Internacional Senadores russos aprovam lei que pode excluir opositores de eleições

Senadores russos aprovam lei que pode excluir opositores de eleições

Projeto de lei impossibilitaria participação em eleições dos líderes, apoiadores e membros de entidades 'extremistas'

AFP
Projeto de lei barraria candidatura de Navalny e aliados

Projeto de lei barraria candidatura de Navalny e aliados

Press service of Moscow City Court/Handout via REUTERS - 2.2.2021

A Câmara Alta do Parlamento da Rússia aprovou nesta quarta-feira (2) por ampla maioria uma lei que abre o caminho para proibir que os aliados do opositor detido Alexei Navalny possam disputar as eleições.
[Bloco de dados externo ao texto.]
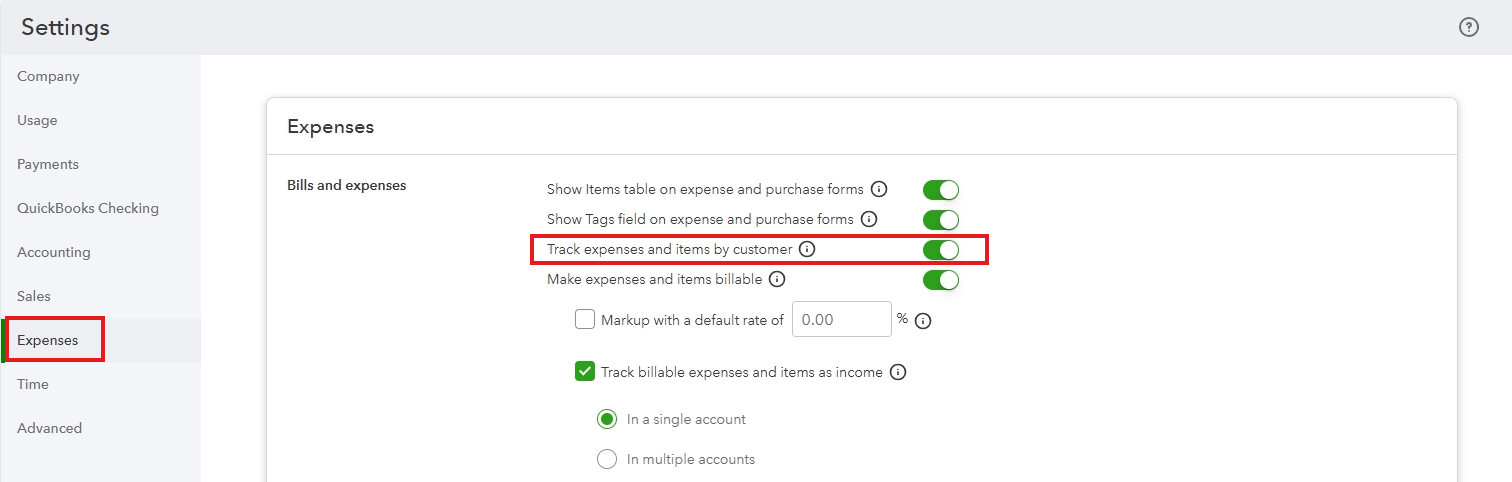Check Markup with a default rate checkbox

point(585,320)
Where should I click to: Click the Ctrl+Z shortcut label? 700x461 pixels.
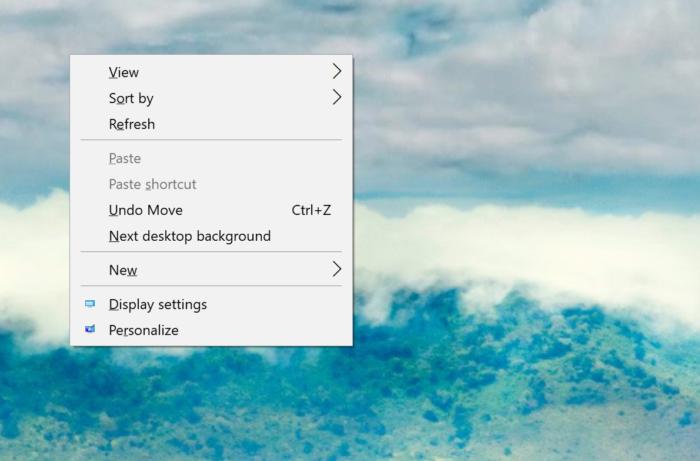tap(311, 210)
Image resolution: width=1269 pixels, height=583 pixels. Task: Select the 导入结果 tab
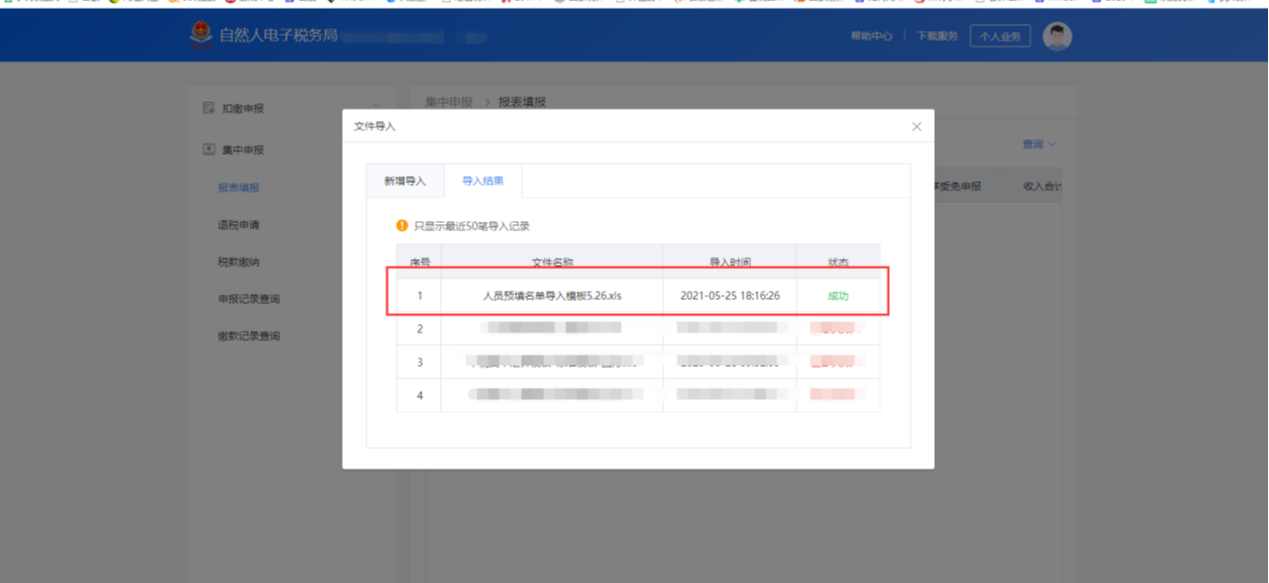483,181
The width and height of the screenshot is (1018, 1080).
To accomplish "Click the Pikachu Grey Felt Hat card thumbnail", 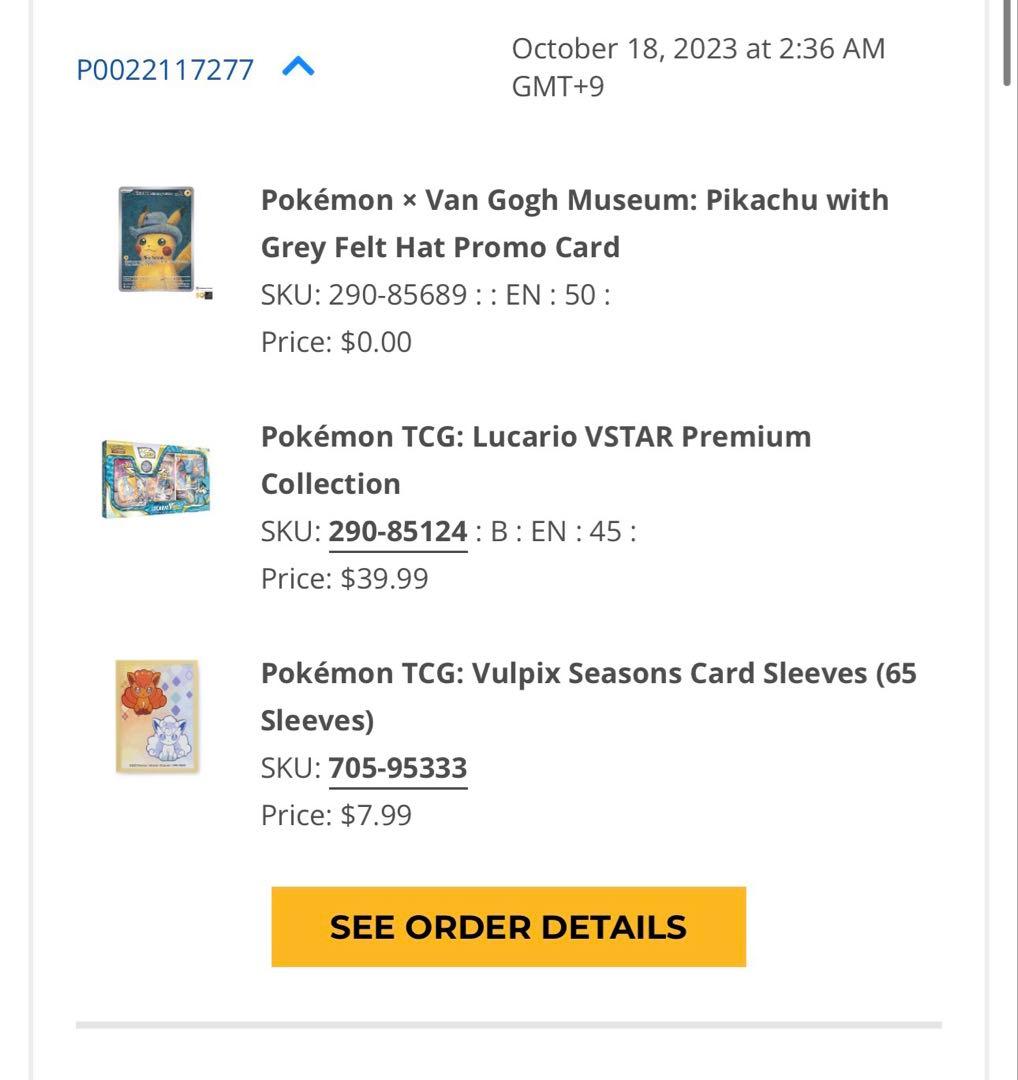I will [156, 239].
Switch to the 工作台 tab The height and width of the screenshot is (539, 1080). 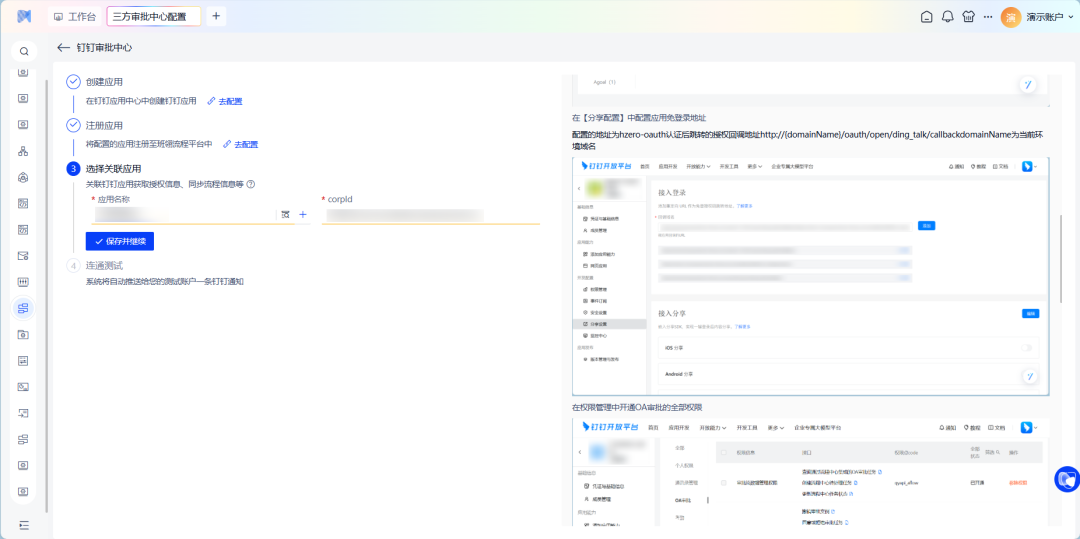(75, 17)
O projeto de lei aprovado pelo Conselho da Federação impossibilitaria a participação em eleições dos líderes, apoiadores e membros de entidades "extremistas", uma classificação que a justiça avalia impor às organizações de Navalny. 

A lei foi aprovada por 146 senadores, recebeu um voto contra e uma abstenção. Agora falta apenas a assinatura do presidente Vladimir Putin para que a lei entre em vigor.

Em paralelo, um tribunal russo estuda a possibilidade de designar as organizações favoráveis a Navalny como "extremistas", assim como grupos ultranacionalistas, ou religiosos.

Os críticos do Kremlin afirmam que as autoridades russas estão ampliando a repressão da oposição antes das eleições parlamentares de setembro.

A nova lei afeta não apenas os líderes das organizações, como ativistas e dezenas de milhares de pessoas que fazem doações.

Os líderes das organizações regionais de Navalny não poderão disputar as eleições parlamentares durante cinco anos.

Os membros das organizações e aqueles que ajudaram a financiá-las serão proibidos de apresentar candidaturas durante três anos. 

As autoridades russas toleraram durante anos os grupos de oposição, incluindo o movimento político de Navalny, mas os críticos do Kremlin dizem que agora Moscou pretende eliminar qualquer vestígio de dissidência.

Navalny, que sobreviveu a um grave envenenamento com um agente neurotóxico de origem russa, cumpre desde fevereiro uma pena de dois anos e meio de prisão por uma condenação por peculato.